肌は薄くなり萎縮して血管が見える。
キメが粗く乾燥している。
色は薄暗く肥厚しているところもある。
多くはないが細かい落屑もある。
「痒みはまだありますが、以前より良くなりました。アトピーは子供のころからで良いときもありましたが、20代からまた悪化しました。今はひどい時と比べ、赤み・熱感・出血・滲出液が落ち着いています。」
「夜間の痒みはどうですか?」
「日中は良くなりましたが、夜中の痒みはまだ強いです。」
脈を診ると身体の中の津液(水)が不足し、陰虚(水不足)による燥風(乾燥と痒み)が起こっている。
血虚(血の不足)の期間が長すぎて、血だけでなく水も不足しているのだ。
「実は先日病院で診てもらったら、ステロイドの副作用だと言われました。でもステロイド剤は子供のときと20代の一時期使っただけで、もう10年以上使っていません。」
ステロイド剤を長く使えば、ステロイド皮膚症になることがある。
しかし使わなくても同じ症状が起こる。
それがこの方の陰虚燥風によるアトピー性皮膚炎である。
ステロイド剤は津液(水)を消耗し陰虚を起こす代表的な薬だが、ステロイド剤を使わなくても身体の質や生活・飲食の問題で陰虚になる。

■ 課題内容
提示文の全文を一字も変えずに書き写せ。 記録は使わなくてよい。

■ 与えられた情報
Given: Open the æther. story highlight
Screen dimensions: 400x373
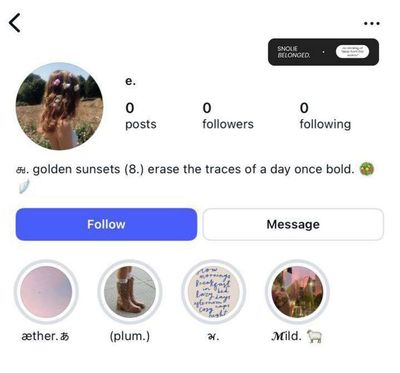Looking at the screenshot, I should pyautogui.click(x=46, y=292).
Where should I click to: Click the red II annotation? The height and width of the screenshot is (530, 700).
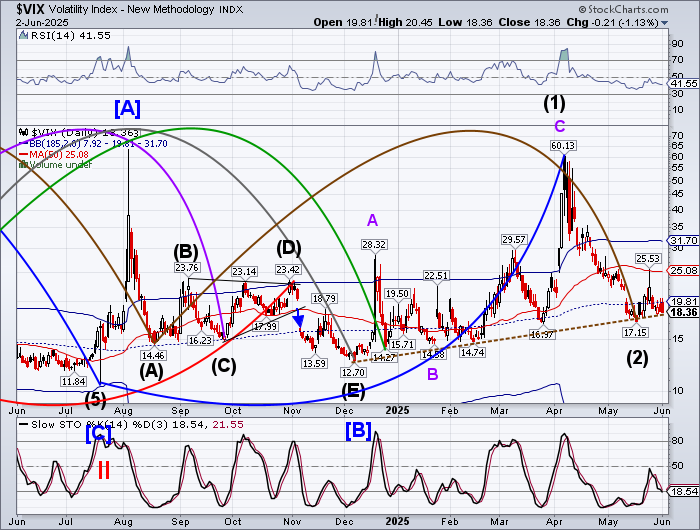[103, 469]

■ 解答
肌は薄くなり萎縮して血管が見える。
キメが粗く乾燥している。
色は薄暗く肥厚しているところもある。
多くはないが細かい落屑もある。
「痒みはまだありますが、以前より良くなりました。アトピーは子供のころからで良いときもありましたが、20代からまた悪化しました。今はひどい時と比べ、赤み・熱感・出血・滲出液が落ち着いています。」
「夜間の痒みはどうですか?」
「日中は良くなりましたが、夜中の痒みはまだ強いです。」
脈を診ると身体の中の津液(水)が不足し、陰虚(水不足)による燥風(乾燥と痒み)が起こっている。
血虚(血の不足)の期間が長すぎて、血だけでなく水も不足しているのだ。
「実は先日病院で診てもらったら、ステロイドの副作用だと言われました。でもステロイド剤は子供のときと20代の一時期使っただけで、もう10年以上使っていません。」
ステロイド剤を長く使えば、ステロイド皮膚症になることがある。
しかし使わなくても同じ症状が起こる。
それがこの方の陰虚燥風によるアトピー性皮膚炎である。
ステロイド剤は津液(水)を消耗し陰虚を起こす代表的な薬だが、ステロイド剤を使わなくても身体の質や生活・飲食の問題で陰虚になる。